Sheridan cuts the test short and travels to Babylon 5, where he provides descriptions to security, who quickly apprehend Dureena. Captain Anderson (Tony Todd) of the EarthForce destroyer Charon, arrives and meets with Sheridan and Dureena; all have been alerted to each other by Galen. Dureena turns out to be a refugee from Zander Prime, a world destroyed during the Shadow War by a Shadow Planet Killer; she initially blames Sheridan for his inaction, but upon learning of the Drakh, realizes that they are responsible for what occurred. The team sneaks out of Babylon 5 during the night on Charon, and they travel to the shipyards and take Excalibur and Victory out to visit Daltron 7. They arrive to find the once pristine world scorched to ruin and they discover the body of the fourth member of their party, a Drazi, on the surface. The Drazi's records indicate that Daltron 7 was destroyed by the Drakh less than a week before in a test as a prelude to their attack on Earth, confirming that the Drakh is in possession of a Shadow planet killer. Meanwhile, Mr. Garibaldi catches up to the shipyard, and reluctantly takes Mr. Drake with him in pursuit of Sheridan.

Sheridan and Anderson are approached by a small Drakh fleet, who inquire about their identities and intentions. The Drakh suddenly receive a powerful encoded message and begin to flee; Excalibur and Victory pursue them only to find the entire Drakh fleet departing for Earth. After a short battle, they escape and contact Babylon 5, informing Captain Lochley (Tracy Scoggins) to alert EarthGov to mobilize their entire fleet. Sheridan contacts Garibaldi about the fleet and informs him about a possible informant; upon realizing the transmission came from his ship, Garibaldi discovers that Drake – a Mars citizen resentful of Earth's prejudice against Mars-born citizens – is the informant. Drake is subdued and forced to release the details of the Drakh attack fleet.

Sheridan and Anderson arrive in Earth space just ahead of the Drakh fleet and organize the Earth and Alliance fleets assembled to repel the attack, and a massive battle ensues when the Drakh emerge. During the conflict, Sheridan and Anderson venture into the Shadow planet killer in search of a primary component: the device is a well defended planet-sized web of interconnecting joints filled with core-penetrating nuclear warheads.
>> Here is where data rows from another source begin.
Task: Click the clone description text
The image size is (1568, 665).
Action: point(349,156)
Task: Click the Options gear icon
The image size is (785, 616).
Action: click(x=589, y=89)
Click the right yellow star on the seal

Dureena uses her guile to correctly isolate the master control hub just as Victorys weapon systems are irreparably damaged. Anderson and his crew plow Victory directly into the control hub, and the planet killer activates prematurely. The Earth and Alliance ships escape just as the planet killer destroys itself and most of the Drakh assault fleet. However, the last remaining Drakh ships bypass the defense grid and plunge into Earth orbit, releasing a black gaseous weapon that enshrouds the Earth.
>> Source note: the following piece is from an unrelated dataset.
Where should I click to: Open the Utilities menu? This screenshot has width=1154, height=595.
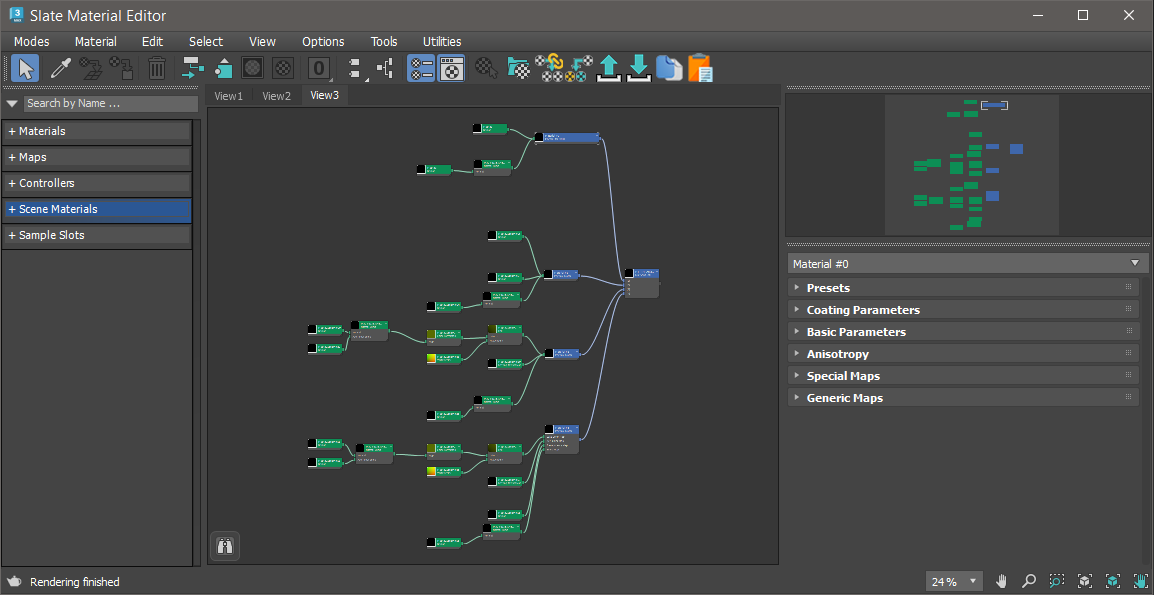tap(442, 41)
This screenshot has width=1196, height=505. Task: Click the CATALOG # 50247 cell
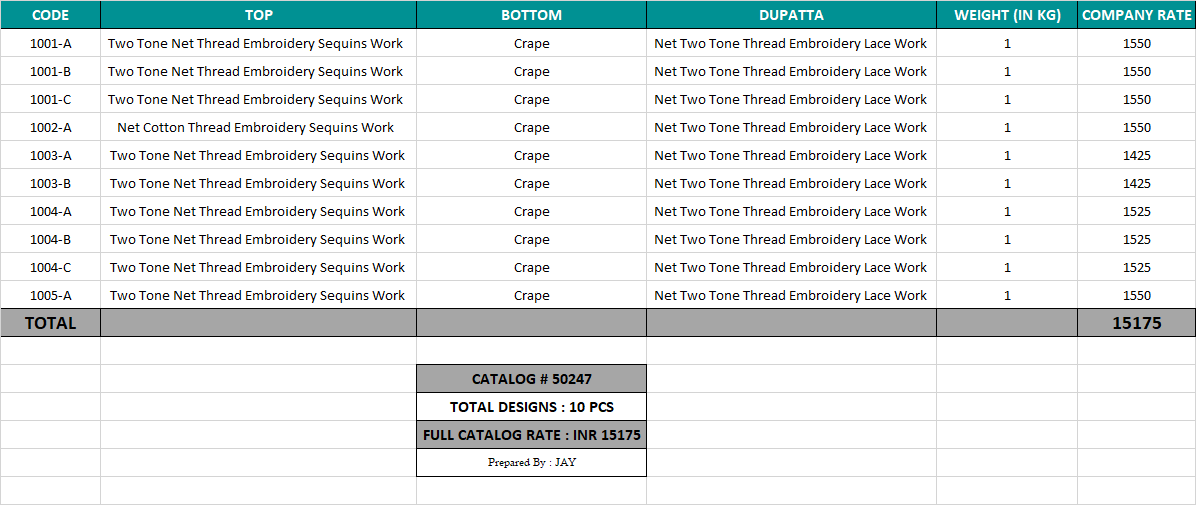531,379
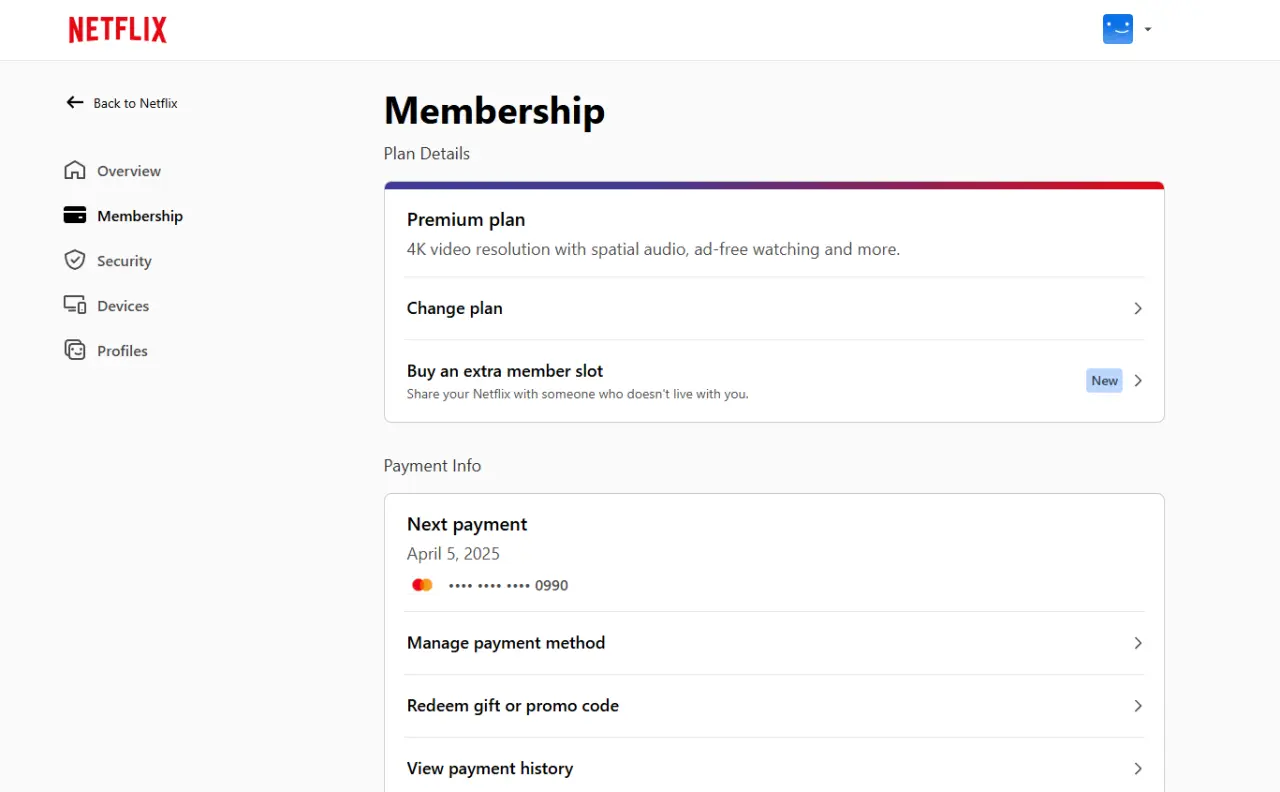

On Babylon 5, Sheridan reports to Lochley that the Earth has been contaminated by a biological weapon engineered by the Shadows; experts calculate that the plague will adapt to human physiology and kill all life on Earth within five years unless a cure is found. Determined to save the planet, Sheridan turns Excalibur into a research vessel, armed with the best experts that can be found to search the galaxy for other races and technologies who may possess the knowledge that can lead to a cure. Galen arrives at the station to assist in the mission.

==Spin-off series==

A Call to Arms acts as a sequel to Babylon 5 and a prelude to the Babylon 5 spin-off series Crusade. It introduces two prominent characters for the cast of Crusade, Galen and Dureena Nafeel, as well as the ship IAS Excalibur. The final scenes set up the basic premise of the Crusade.